## Exercise description
Can you rewrite the records below with "logo" changed to "icon" and everything else kept the same, leaving out the pictures?

* BEGIN Provided data *

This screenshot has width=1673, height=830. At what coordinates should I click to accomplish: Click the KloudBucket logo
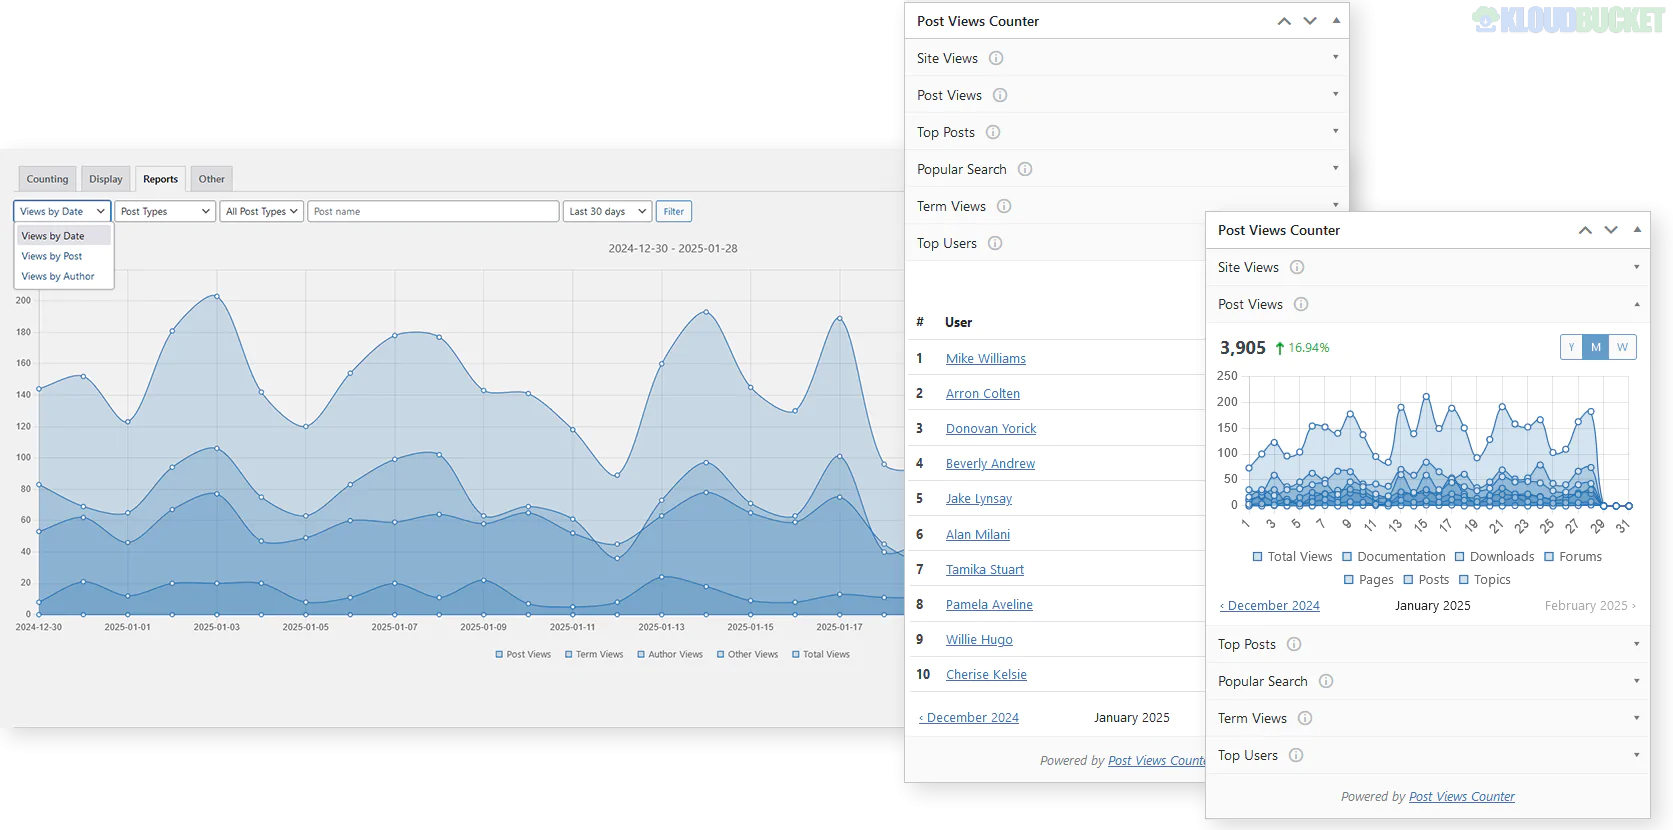point(1568,20)
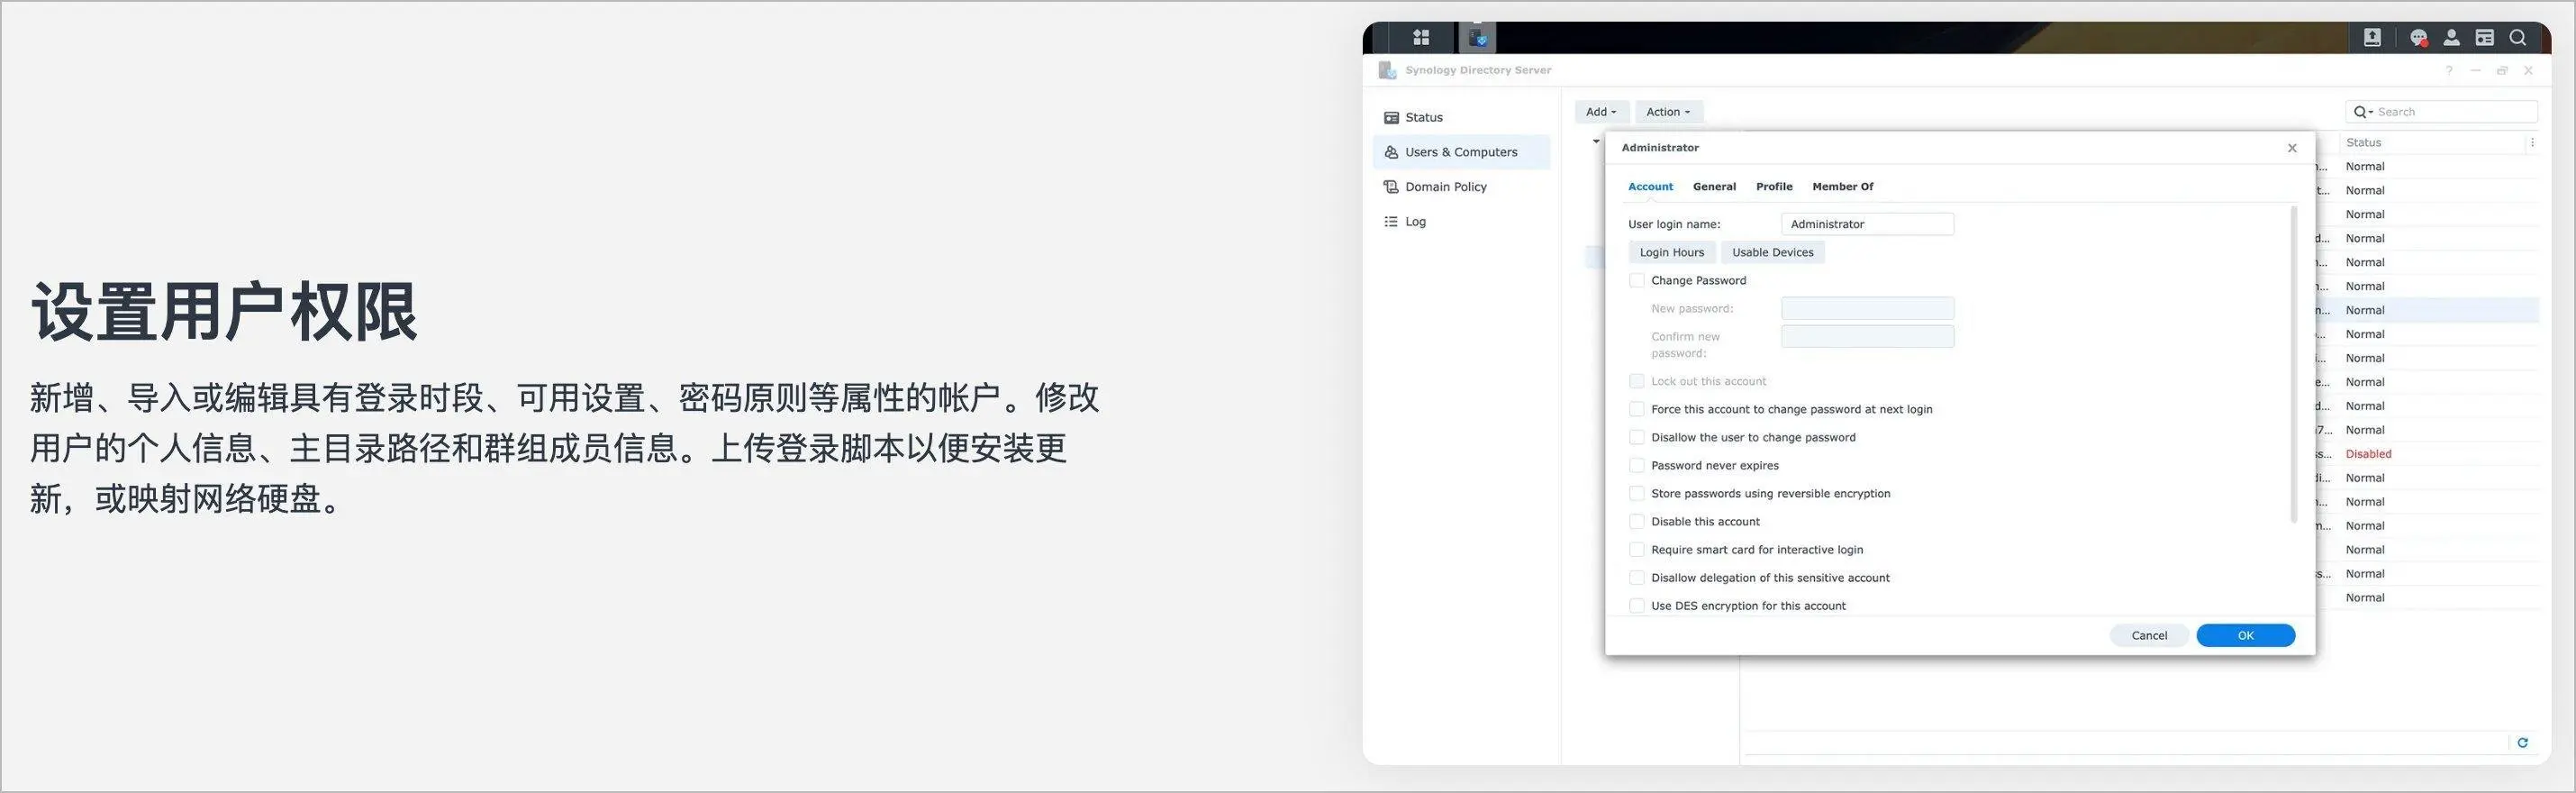Check Password never expires
The height and width of the screenshot is (793, 2576).
click(1636, 466)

* END Provided data *

## Solved problem
This screenshot has width=1673, height=830. At what coordinates should I click to accomplish: Click the KloudBucket icon
point(1568,20)
Check Password never expires
The height and width of the screenshot is (793, 2576).
click(1636, 466)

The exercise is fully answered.